### DATA SHOWN
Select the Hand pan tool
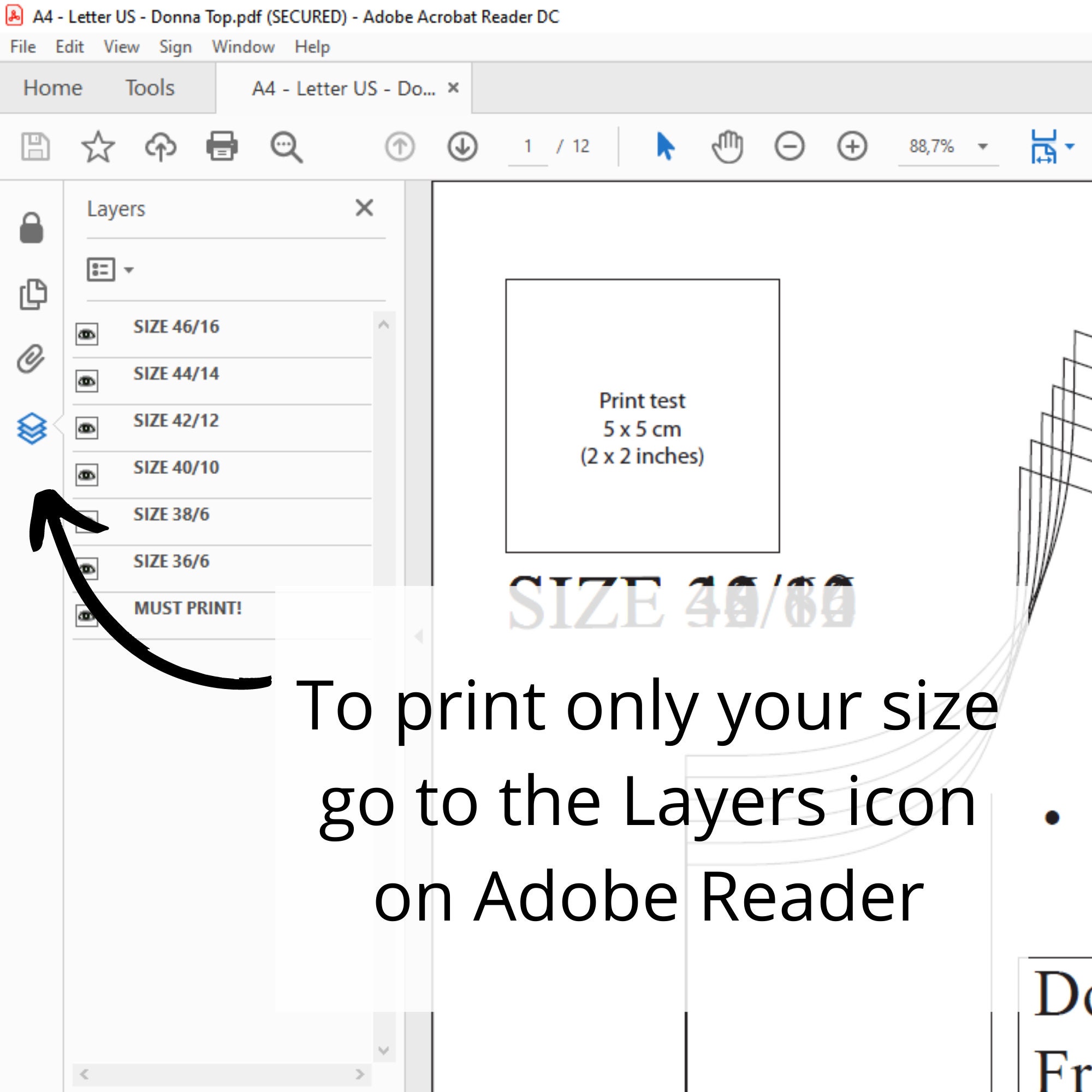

---

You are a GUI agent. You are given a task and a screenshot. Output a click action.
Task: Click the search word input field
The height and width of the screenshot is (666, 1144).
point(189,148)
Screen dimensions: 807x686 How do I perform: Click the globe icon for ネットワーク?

### GIVEN PROBLEM
Print the stretch of material from the line containing "You are a GUI" through the line containing "Screen dimensions: 807x686", both ends included, verbatim and with nothing else.

### RESPONSE TO THE TASK
You are a GUI agent. You are given a task and a screenshot. Output a click action.
Task: Click the search word input field
The height and width of the screenshot is (666, 1144).
point(189,148)
Screen dimensions: 807x686 How do I perform: Click the globe icon for ネットワーク?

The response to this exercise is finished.